SweetGreen, the Los Angeles-based salad chain, recently announced that in 2017, almost all of its 64 locations will eliminate cash transactions. Instead, the chain will only accept payment through credit cards or its app, in a move that SweetGreen’s owners say will speed up transactions and reduce the threat of theft. The chain’s break from cash mirrors that of restaurants and retail outlets across the country, as mobile technology like Apple Pay, Android Pay, and Samsung Pay become more prevalent.
But SweetGreen’s drive toward plastic payment offers a cautionary tale. The chain will not be able to discard cash payments in Massachusetts, where that practice is illegal. The state law, experts say, prohibits outlets from discriminating against cash customers, especially poor consumers who may not have easy access to credit or debit cards.
It’s not the only knock against cashlessness. For one, studies show that consumers tend to overspend when buying items without cash. And banks charge customers for every cashless transaction, adding up to billions in fees annually. In 2009, U.S. banks made $16.2 billion from debit intercharge fees, according to the Federal Reserve.
Security issues have also dogged mobile payment systems. In 2015 Apple Pay was blindsided by a series of fraudulent transactions, as hackers used stolen credit card data and entered the information into phones to make purchases. Although Apple dismissed fraud worries as overblown, the case highlights the pitfalls of patchy consumer protections that leave consumers exposed.
In a 2015 study, research firm Javelin Strategy & Research found that cyber criminals had stolen $16 billion from 12.7 million U.S. consumers the previous year, with most victims falling prey to credit card and mobile device fraud. The study, which warned that there is a new identity fraud victim every two seconds, said that fraudsters were narrowing their target on smartphones and tablets given their increasing prevalence among consumer transactions.

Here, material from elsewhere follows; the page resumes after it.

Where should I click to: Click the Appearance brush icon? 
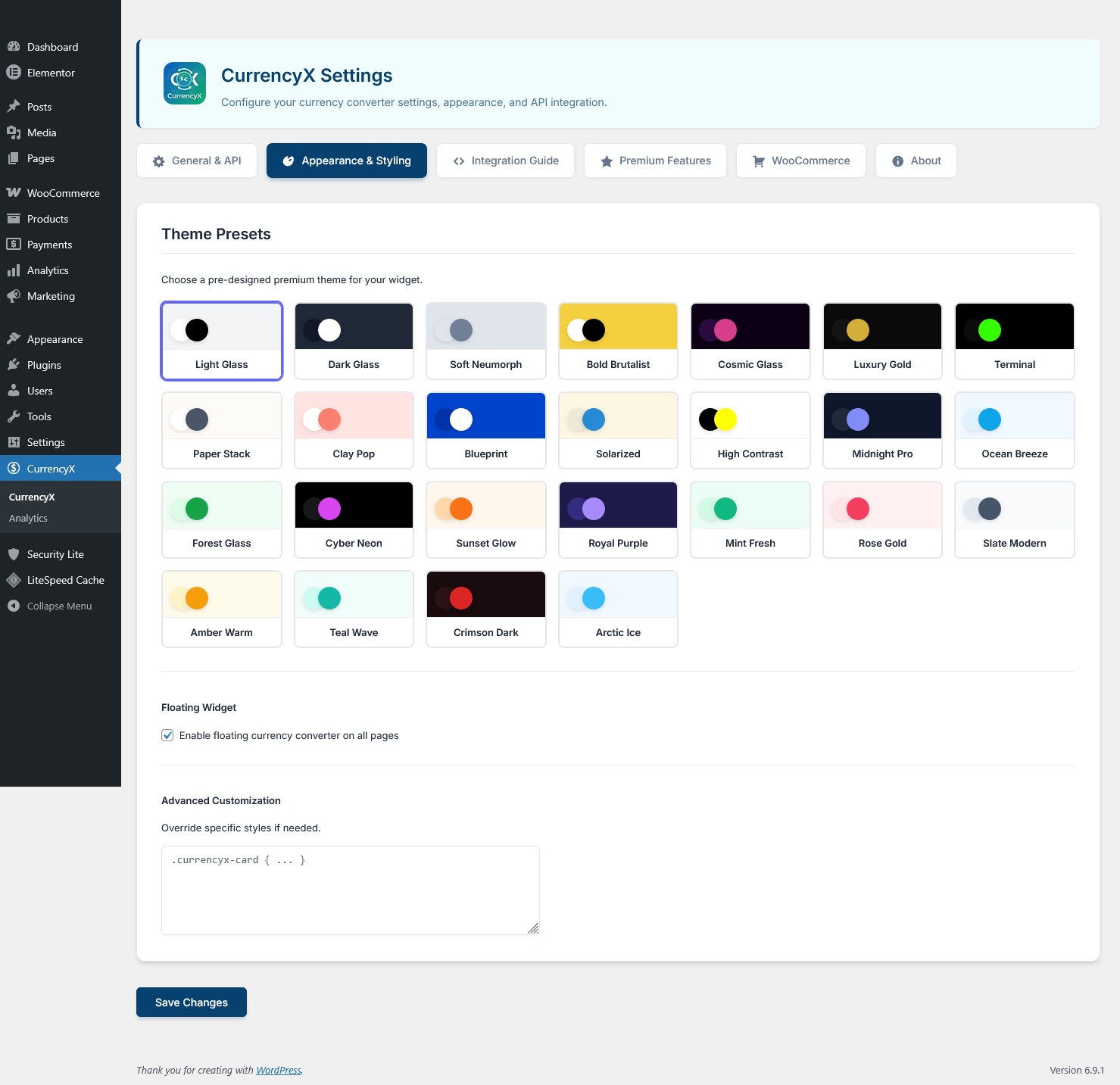pyautogui.click(x=15, y=338)

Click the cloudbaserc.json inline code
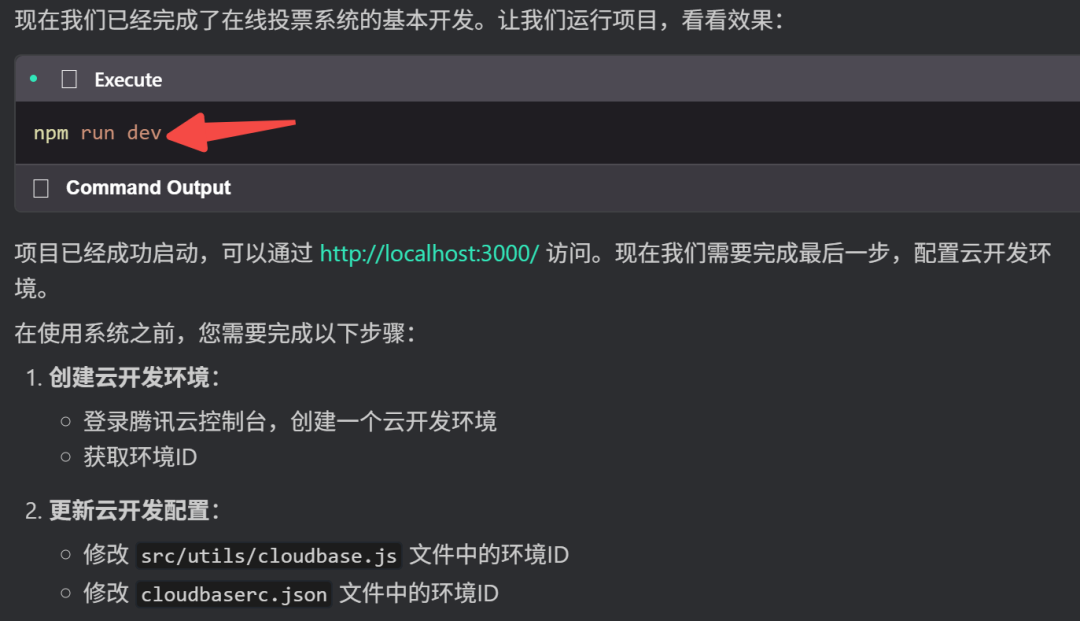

And cash still dominates underground economies worldwide. In the U.S. alone, the underground economy—a system characterized by underemployed workers earning cash under the table and underreporting earned income—totaled roughly $2 trillion in 2012, according to economists.
Although typically associated with shady activity, the underground economy that thrived as the country began to emerge from the Great Recession witnessed cash fuel everything from the service to entertainment industries. Nannies and hairdressers manage to eke out a living in this system, but so do IT technicians and food establishments and construction workers.
Yes, cash may be jeopardized by the relentless barrage of technology, but don’t expect it to disappear anytime soon.